The general stepped forward.
"Do you know where the Cult came from?"
He felt a flash of something — not quite fear, just the particular discomfort of not having an answer ready. He decided truth was safer than strategy. Ethan could smell a lie at distance.
"You, my lord. And Miss Zhou—"
"No, Satori." Ethan moved to the slave and lifted the tongs from his hands; he turned them slowly, testing their weight, while he spoke. "Many, many years ago, young humans immolated themselves en masse on Terra. Waiting for what they called alien contact. Not once — more than once."
"I wasn't aware of that, my lord."
"Eventually, the nyasuk rescued all of humanity from perishing on Terra. The Cult is human in its origins. Do you understand what that means?"
"Not entirely, my lord."
"Bare your wrist."
The general obeyed immediately. Ethan noted the speed of it.
Satori couldn't understand why the prince still hadn't handed him the tongs, with the human slave standing right there.
Ethan signaled the slave, who pinned Satori's arm. For a human, the grip was a knot.
Then he understood everything.
"That won't be necessary, my lord."
"They condemn us and hunt us because we are the only ones defending what is sacred in this civilization. Only some hear the call. Will you be among them?"
"The Cult's roots run deep. I'm ready."
The prince burned through several layers of skin. He couldn't have said which came first — the iridescent blood, the screams tearing out of him that he didn't hear, or something closer to rapture. He belonged now, because he was worthy of the mark. Unmistakable: a scar in the shape of a triangle.
He was still writhing, so Ethan didn't ask for any further demonstration. He knew exactly where to press.
Before the smell of charred flesh reached him, he cleaned the tongs on the packed earth floor.
He ordered the guards to remove General Seok from his sight while the man was still screaming, practically dragging himself out of the operations center. Despite the searing pain, Satori only produced oaths aligned with the Cult — by the God and the Goddess, by Atlantis, and so on.
Ethan had no patience for the body's disgusting reactions. He liked music: he wasn't so brutish that he could sit calmly through screaming. He let the tongs drop into whatever slave's hands happened to be nearest and stretched, yawning.
When Shun-Rui wasn't distracting him, he did his best work.

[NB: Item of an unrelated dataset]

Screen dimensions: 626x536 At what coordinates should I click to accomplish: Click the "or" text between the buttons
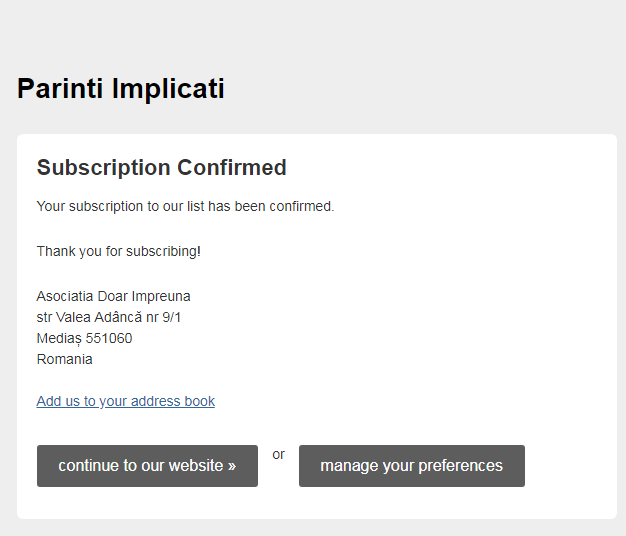click(x=278, y=454)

The Cult wasn't large yet — but then, it wasn't meant for everyone. Only the chosen could resonate with the delicate echoes of their ancestors, with a developed society where each fulfilled their divine role.
It wasn't easy, carrying the burden of being the older brother. He wanted to teach Siderion his proper place in the order of things — because he cared. Regardless of the king's edict. Regardless of the years spent operating in shadow, until the Cult had finally answered what his life was for.
On days like this he recited the sacred texts, one after another.